Thousands of new species are discovered yearly, and new DNA and protein sequences are determined daily from previously unexamined species (
Wilson 1992, Ch. 8). At the
current rate, which is increasing exponentially, nearly 30,000 new sequences are deposited at GenBank every day, amounting to over 38 million new bases sequenced every day. Each and every one is a test of the theory of common descent. When I first wrote these words in 1999, the rate was less than one tenth what it is today (in 2006), and we now have 20 times the amount of DNA sequenced. Based solely on the theory of common descent and the genetics of known organisms, we strongly predict that we will never find any modern species from known phyla on this Earth with a foreign, non-nucleic acid genetic material. We also make the strong prediction that all newly discovered species that belong to the known phyla will use the "standard genetic code" or a close derivative thereof. For example, according to the theory, none of the thousands of new and previously unknown insects that are constantly being discovered in the Brazilian rainforest will have non-nucleic acid genomes. Nor will these yet undiscovered species of insects have genetic codes which are not close derivatives of the standard genetic code. In the absence of the theory of common descent, it is quite possible that every species could have a very different genetic code, specific to it only, since there are 1.4 x 10[SUP]

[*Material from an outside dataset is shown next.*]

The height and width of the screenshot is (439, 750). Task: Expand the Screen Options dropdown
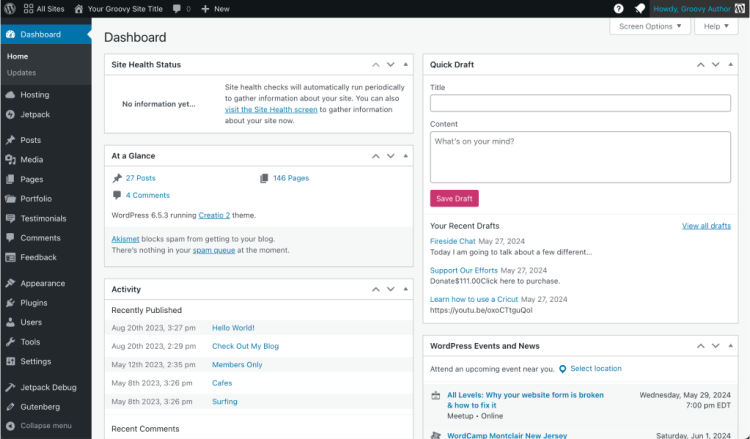coord(649,26)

70[/SUP] informationally equivalent genetic codes, all of which use the same codons and amino acids as the standard genetic code (
Yockey 1992). This possibility could be extremely useful for organisms, as it would preclude interspecific viral infections. However, this has not been observed, and the theory of common descent effectively prohibits such an observation.
As another example, nine new lemur and two marmoset species (all primates) were discovered in the forests of Madagascar and Brazil in 2000 (
Groves 2000;
Rasoloarison et al. 2000;
Thalmann and Geissmann 2000). Ten new monkey species have been discovered in Brazil alone since 1990 (
Van Roosmalen et al. 2000). Nothing in biology prevents these various species from having a hitherto unknown genetic material or a previously unused genetic code—nothing, that is, except for the theory of common descent. However, we now know definitively that the new lemurs use DNA with the standard genetic code (
Yoder et al. 2000); the marmosets have yet to be tested.
Furthermore, each species could use a different polymer for catalysis. The polymers that are used could still be chemically identical yet have different chiralities in different species. There are thousands of thermodynamically equivalent glycolysis pathways (even using the same ten reaction steps but in different orders), so it is possible that every species could have its own specific glycolysis pathway, tailored to its own unique needs. The same reasoning applies to other core metabolic pathways, such as the citric acid cycle and oxidative phosphorylation.
Finally, many molecules besides ATP could serve equally well as the common currency for energy in various species (CTP, TTP, UTP, ITP, or any ATP-like molecule with one of the 293 known amino acids or one of the dozens of other bases replacing the adenosine moiety immediately come to mind). Discovering any new animals or plants that contained any of the anomalous examples proffered above would be potential falsifications of common ancestry, but they have not been found.